▸ Records to process
◆ ◆ ◆ ◆ ◆
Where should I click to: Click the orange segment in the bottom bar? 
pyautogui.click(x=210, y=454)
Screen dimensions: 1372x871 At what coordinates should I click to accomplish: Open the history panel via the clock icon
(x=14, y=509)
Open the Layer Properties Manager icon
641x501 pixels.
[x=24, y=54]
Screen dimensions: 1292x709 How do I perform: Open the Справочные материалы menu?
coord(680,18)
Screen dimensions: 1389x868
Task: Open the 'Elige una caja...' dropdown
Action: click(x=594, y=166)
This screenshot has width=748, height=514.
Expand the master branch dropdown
◆ ◆ ◆ ◆ ◆
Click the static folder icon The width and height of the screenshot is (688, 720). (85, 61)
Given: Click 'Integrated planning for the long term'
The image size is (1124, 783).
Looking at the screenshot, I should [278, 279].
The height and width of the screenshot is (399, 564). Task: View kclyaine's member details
◆ ◆ ◆ ◆ ◆
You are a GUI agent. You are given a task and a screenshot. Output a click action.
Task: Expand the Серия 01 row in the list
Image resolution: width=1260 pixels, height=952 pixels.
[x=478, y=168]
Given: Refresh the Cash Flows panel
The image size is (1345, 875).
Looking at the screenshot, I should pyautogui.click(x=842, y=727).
◆ ◆ ◆ ◆ ◆
▸ Task description
Will you return exactly the lines above from the one with "Open the Layer Properties Manager icon" down to the one with "Expand the master branch dropdown", counting both as part of the range?

▸ Output
Open the Layer Properties Manager icon
641x501 pixels.
[x=24, y=54]
Screen dimensions: 1292x709 How do I perform: Open the Справочные материалы menu?
coord(680,18)
Screen dimensions: 1389x868
Task: Open the 'Elige una caja...' dropdown
Action: click(x=594, y=166)
This screenshot has width=748, height=514.
Expand the master branch dropdown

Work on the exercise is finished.